The Neuroscience of Stress
- Published19 Jun 2018
- Reviewed19 Jun 2018
- Author Alison Caldwell
- Source BrainFacts/SfN
Anyone who has ever fretted over an exam or a looming deadline at work knows what stress feels like. As it turns out, stress can be a good thing, helping our bodies and brains stay sharp and alert, ready to react to any surprises life throws in our way. But, chronic stress can wreak havoc, triggering a host of maladies including heart disease, high blood pressure, depression, and anxiety.
Neuroscientists are beginning to reveal how chronic stress exacts such a hefty toll. In doing so, they are piecing together how parental stress affects offspring, the biochemical hallmarks of stress in children, and how specialized brain cells influence fear and anxiety responses.
The response to short-term stress is critical for survival. It powers the “fight-or-flight” response that allows animals to respond quickly to danger signs. When we’re startled, or acutely stressed “fear center” of the brain, called the amygdala activates our central stress response system. Known as the hypothalamic-pituitary-adrenalcortical (HPA) axis because it is comprised of the hypothalamus, pituitary gland, and the adrenal cortex, this stress response system regulates hormones, particularly the stress hormone cortisol. By rapidly increasing glucose levels, speeding the heart rate, and increasing blood flow to the muscles in our arms and legs, this stress response allows us to respond to a threat. After the danger has passed, the system works to return hormone levels to normal.
When stress becomes chronic, this system is amped up all the time. The same hormones that are so important for the fight-or-flight response can lead to digestive issues, trouble sleeping, and a weakened immune system, making a person more susceptible to viruses like the flu and chronic health problems.

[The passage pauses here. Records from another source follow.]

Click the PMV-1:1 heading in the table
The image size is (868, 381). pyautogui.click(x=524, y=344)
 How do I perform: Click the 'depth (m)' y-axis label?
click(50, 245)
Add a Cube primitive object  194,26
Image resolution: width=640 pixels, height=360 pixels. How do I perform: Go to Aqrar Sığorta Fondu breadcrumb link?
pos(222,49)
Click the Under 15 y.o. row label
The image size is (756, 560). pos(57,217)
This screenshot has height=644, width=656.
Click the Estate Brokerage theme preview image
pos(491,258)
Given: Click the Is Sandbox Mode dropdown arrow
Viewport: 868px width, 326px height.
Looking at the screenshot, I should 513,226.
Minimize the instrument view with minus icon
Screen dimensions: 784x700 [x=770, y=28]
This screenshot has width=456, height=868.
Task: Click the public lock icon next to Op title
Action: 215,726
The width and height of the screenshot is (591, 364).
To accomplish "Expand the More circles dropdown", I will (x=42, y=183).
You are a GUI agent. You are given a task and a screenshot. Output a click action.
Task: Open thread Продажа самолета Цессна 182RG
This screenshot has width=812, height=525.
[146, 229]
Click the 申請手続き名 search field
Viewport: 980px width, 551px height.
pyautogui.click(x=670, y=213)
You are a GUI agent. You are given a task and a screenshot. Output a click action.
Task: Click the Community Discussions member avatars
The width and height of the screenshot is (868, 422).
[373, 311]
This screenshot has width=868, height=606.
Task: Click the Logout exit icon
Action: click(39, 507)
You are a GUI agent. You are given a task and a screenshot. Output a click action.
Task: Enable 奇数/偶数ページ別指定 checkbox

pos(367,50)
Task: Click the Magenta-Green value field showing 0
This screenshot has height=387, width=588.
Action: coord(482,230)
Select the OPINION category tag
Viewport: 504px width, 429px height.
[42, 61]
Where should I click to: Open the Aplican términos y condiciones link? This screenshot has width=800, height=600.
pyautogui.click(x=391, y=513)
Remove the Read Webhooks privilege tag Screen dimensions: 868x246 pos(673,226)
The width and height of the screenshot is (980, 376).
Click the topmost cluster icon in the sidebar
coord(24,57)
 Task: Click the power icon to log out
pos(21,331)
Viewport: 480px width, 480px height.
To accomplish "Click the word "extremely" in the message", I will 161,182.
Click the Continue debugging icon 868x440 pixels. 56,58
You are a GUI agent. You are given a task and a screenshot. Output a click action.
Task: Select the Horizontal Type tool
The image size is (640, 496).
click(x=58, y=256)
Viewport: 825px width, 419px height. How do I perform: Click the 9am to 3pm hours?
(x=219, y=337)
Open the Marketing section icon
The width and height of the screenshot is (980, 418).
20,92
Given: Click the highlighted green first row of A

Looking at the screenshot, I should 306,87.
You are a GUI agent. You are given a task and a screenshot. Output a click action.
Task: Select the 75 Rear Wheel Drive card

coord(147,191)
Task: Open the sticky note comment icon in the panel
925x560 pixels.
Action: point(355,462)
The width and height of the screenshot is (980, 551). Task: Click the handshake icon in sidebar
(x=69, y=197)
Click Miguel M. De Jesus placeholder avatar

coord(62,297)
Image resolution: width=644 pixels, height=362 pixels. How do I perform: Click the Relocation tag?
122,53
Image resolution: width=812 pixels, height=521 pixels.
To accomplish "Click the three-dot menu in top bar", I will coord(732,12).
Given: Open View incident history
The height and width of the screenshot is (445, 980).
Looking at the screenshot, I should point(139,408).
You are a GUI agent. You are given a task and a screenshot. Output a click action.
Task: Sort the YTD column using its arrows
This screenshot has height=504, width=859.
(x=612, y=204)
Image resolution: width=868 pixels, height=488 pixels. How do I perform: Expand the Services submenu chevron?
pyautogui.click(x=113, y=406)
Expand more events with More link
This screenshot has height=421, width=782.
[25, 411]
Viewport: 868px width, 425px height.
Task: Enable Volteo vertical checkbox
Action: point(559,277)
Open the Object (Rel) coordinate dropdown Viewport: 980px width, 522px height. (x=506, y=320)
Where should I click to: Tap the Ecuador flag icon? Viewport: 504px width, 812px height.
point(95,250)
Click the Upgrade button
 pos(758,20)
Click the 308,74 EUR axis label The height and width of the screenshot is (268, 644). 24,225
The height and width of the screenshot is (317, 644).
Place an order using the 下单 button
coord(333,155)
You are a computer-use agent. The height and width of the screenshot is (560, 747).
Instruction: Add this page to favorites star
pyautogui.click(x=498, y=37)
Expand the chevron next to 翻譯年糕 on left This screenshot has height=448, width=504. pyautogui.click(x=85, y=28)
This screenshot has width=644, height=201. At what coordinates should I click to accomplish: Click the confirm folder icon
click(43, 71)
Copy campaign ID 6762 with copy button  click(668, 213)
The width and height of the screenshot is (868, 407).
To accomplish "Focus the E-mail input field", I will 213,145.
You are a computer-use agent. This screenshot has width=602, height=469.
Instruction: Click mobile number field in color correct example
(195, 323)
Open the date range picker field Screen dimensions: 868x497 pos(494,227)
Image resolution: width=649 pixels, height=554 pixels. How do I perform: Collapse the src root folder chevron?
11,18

“Because stress changes the way the brain’s neurons communicate with each other, chronic stress can cause our brains, nervous systems, and our behavior to adjust to a vigilant and reactive state,” says Bruce McEwen, a neuroscientist from Rockefeller University.
That constant vigilance can lead to devastating mental and physical health conditions for the person experiencing it. It can also affect their offspring. It is well-established that maternal stress has deleterious effects on her offspring. But Jennifer Chan from the University of Pennsylvania wanted to know how a father’s stressful experiences would affect his offspring. So, she studied male mice that experienced mild, chronic stress. The offspring of those mice had a “blunted” hormonal stress response — an effect linked to disorders like post-traumatic stress disorder (PTSD). She found stress changed the expression of genes in sperm and altered its maturation. That may have altered the brain development of their offspring.
“If we can understand how parental experiences impact offspring health,” Chan says, “Then we may be able to identify those parental experiences as risk factors, and in the future this could lead to earlier interventions for children who may be at risk.”
Because our brains are still developing throughout childhood and early adulthood, pediatric trauma can be especially damaging. While working to find new therapies for stress disorders like PTSD, Brianna Mulligan at the University of New Mexico discovered that changes in DNA methylation, a process by which genes are turned “on” or “off,” in children who had experienced trauma. These abnormal DNA methylation signatures may help physicians identify children who are suffering from trauma. And, since DNA methylation is reversible, it may be possible to develop aid trauma recovery treatments capable of reversing the methylation.
Researchers are exploring other avenues to develop treatments for PTSD. An intriguing one involves non-neuronal brains cells called astrocytes. Long thought of as mere support cells, astrocytes also play a role in the brain’s immune response. Meghan Jones, of the University of North Carolina, found chronically stressed mice possessed elevated levels of a molecule called interleukin-1-β (IL-1) in the astrocytes of the hippocampus, a brain area critical to learning and memory.
IL-1 is known as a cytokine, a class of molecules regulating the brain’s response to illness. When Jones and her colleagues blocked the receptor for IL-1 and exposed them to chronic stress, they did not develop characteristic fear and anxiety.
Many studies offer early clues to how stress causes negative effects and potential pathways to prevent those effects. And, that is something that McEwen says should spur optimism that one day we will be able to prevent the effects of chronic stress and PTSD.